> **Aim of the task**:
Your answer should be an exact copy of the data.

> **Raw data**:
***

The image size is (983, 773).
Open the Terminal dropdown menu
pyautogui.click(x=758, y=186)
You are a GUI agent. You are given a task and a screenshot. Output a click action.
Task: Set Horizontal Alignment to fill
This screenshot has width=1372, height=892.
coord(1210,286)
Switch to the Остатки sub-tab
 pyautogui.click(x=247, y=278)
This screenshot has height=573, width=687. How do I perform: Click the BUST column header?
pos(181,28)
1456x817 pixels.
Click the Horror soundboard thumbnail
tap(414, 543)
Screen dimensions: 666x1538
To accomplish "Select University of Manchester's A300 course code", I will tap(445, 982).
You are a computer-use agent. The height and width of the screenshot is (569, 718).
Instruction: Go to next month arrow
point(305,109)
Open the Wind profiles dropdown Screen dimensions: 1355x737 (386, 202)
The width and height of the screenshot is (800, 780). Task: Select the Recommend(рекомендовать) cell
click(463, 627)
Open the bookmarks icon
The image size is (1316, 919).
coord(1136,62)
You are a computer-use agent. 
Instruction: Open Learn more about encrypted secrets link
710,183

***

> **Task result**:
The image size is (983, 773).
Open the Terminal dropdown menu
pyautogui.click(x=758, y=186)
You are a GUI agent. You are given a task and a screenshot. Output a click action.
Task: Set Horizontal Alignment to fill
This screenshot has width=1372, height=892.
coord(1210,286)
Switch to the Остатки sub-tab
 pyautogui.click(x=247, y=278)
This screenshot has height=573, width=687. How do I perform: Click the BUST column header?
pos(181,28)
1456x817 pixels.
Click the Horror soundboard thumbnail
tap(414, 543)
Screen dimensions: 666x1538
To accomplish "Select University of Manchester's A300 course code", I will tap(445, 982).
You are a computer-use agent. The height and width of the screenshot is (569, 718).
Instruction: Go to next month arrow
point(305,109)
Open the Wind profiles dropdown Screen dimensions: 1355x737 (386, 202)
The width and height of the screenshot is (800, 780). Task: Select the Recommend(рекомендовать) cell
click(463, 627)
Open the bookmarks icon
The image size is (1316, 919).
coord(1136,62)
You are a computer-use agent. 
Instruction: Open Learn more about encrypted secrets link
710,183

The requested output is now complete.